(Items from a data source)
==*==

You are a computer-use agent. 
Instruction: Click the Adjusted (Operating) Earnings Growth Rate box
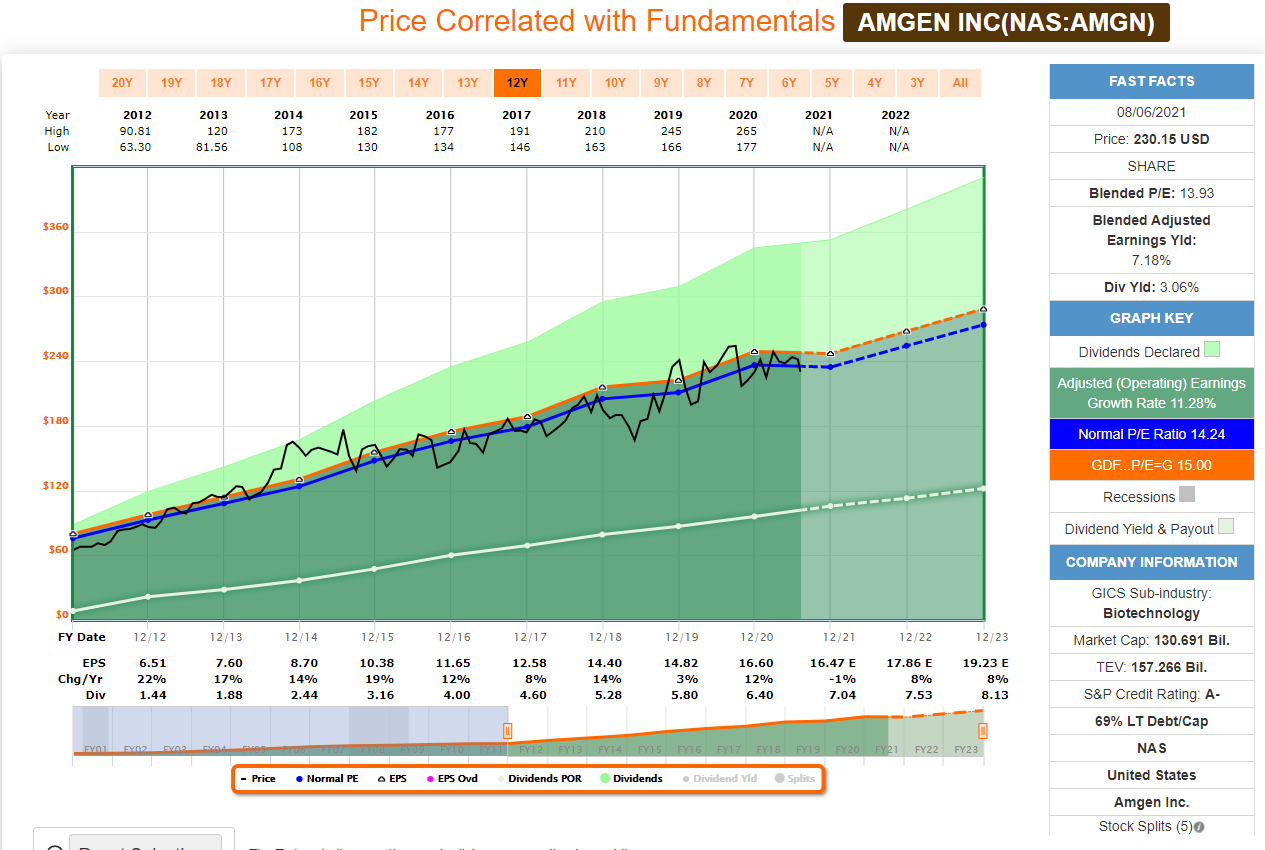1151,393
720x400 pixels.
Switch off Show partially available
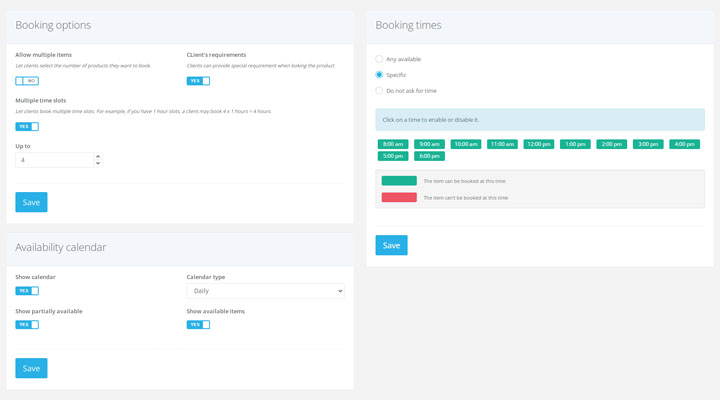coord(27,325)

==*==

Your answer must be the lines from the one containing "Instruction: Click the" through the final line of the entries, duplicated exactly, with both ends kept and all pictures left out.

Instruction: Click the Adjusted (Operating) Earnings Growth Rate box
1151,393
720x400 pixels.
Switch off Show partially available
coord(27,325)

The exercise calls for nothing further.